> **EXERCISE**: Search the records for "Wessex" and copy each line that holds it.

======== RECORDS PROVIDED ========

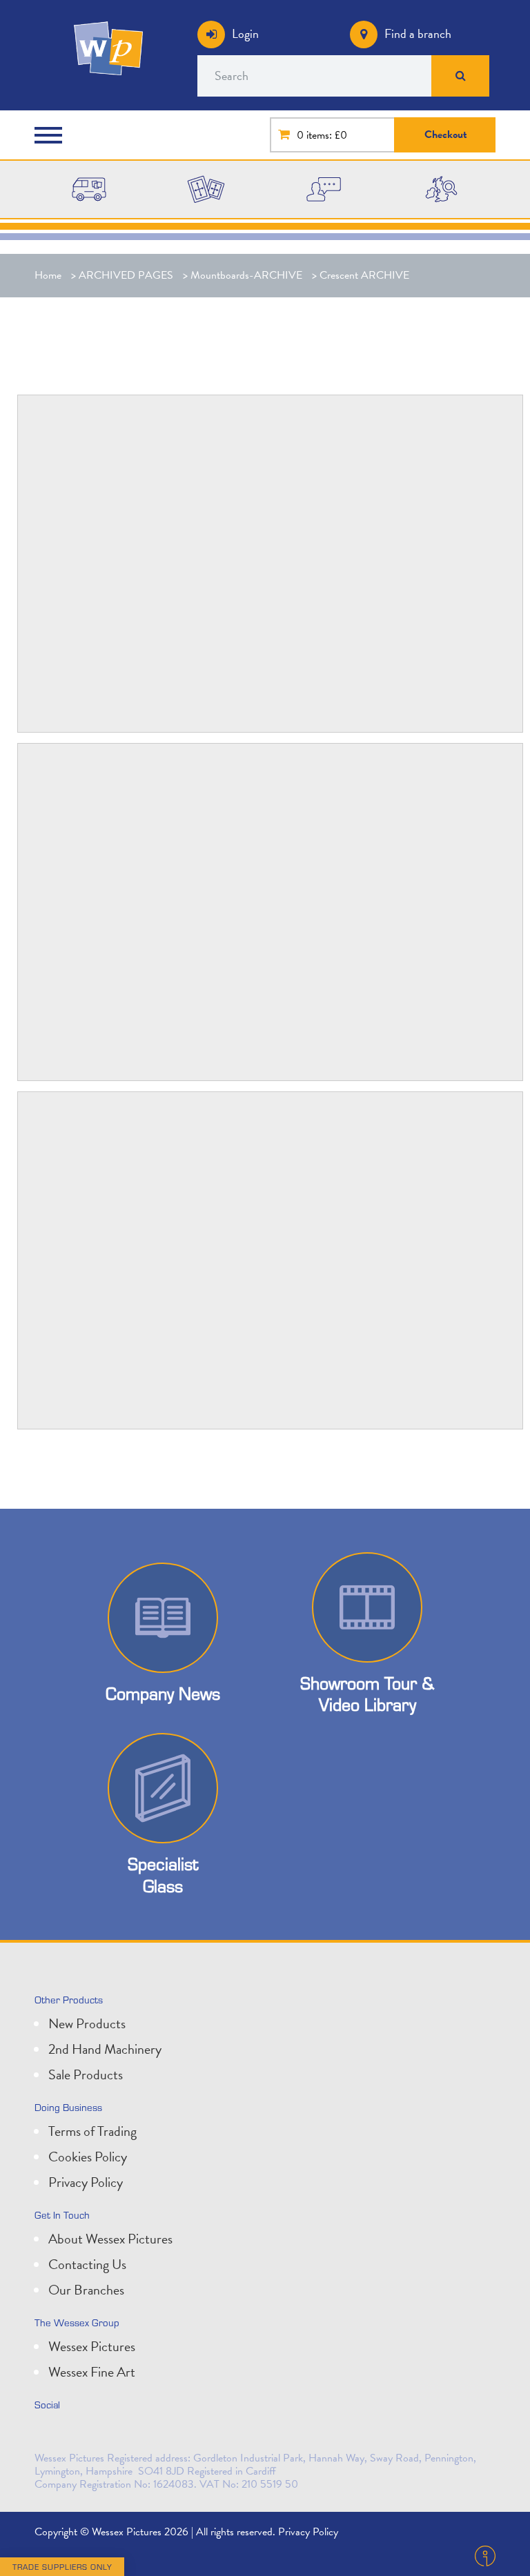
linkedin (78, 2434)
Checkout (445, 134)
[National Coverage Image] (441, 188)
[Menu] (52, 135)
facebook (109, 2434)
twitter (48, 2434)
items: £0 (326, 135)
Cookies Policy (87, 2156)
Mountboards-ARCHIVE (246, 275)
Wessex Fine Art (91, 2371)
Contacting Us (87, 2264)
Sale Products (85, 2074)
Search (460, 76)
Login (245, 33)
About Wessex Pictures (110, 2238)
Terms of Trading (92, 2131)
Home (48, 275)
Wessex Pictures (91, 2346)
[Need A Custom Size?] (206, 188)
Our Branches (86, 2289)
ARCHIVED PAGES (126, 275)
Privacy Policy (85, 2182)
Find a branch (417, 33)
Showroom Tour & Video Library (367, 1693)
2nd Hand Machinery (104, 2049)
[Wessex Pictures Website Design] (89, 188)
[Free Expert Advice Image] (324, 188)
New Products (87, 2023)
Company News (163, 1693)
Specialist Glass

========

> **ANSWER BELOW**:
Wessex Fine Art (91, 2371)
About Wessex Pictures (110, 2238)
Wessex Pictures (91, 2346)
[Wessex Pictures Website Design] (89, 188)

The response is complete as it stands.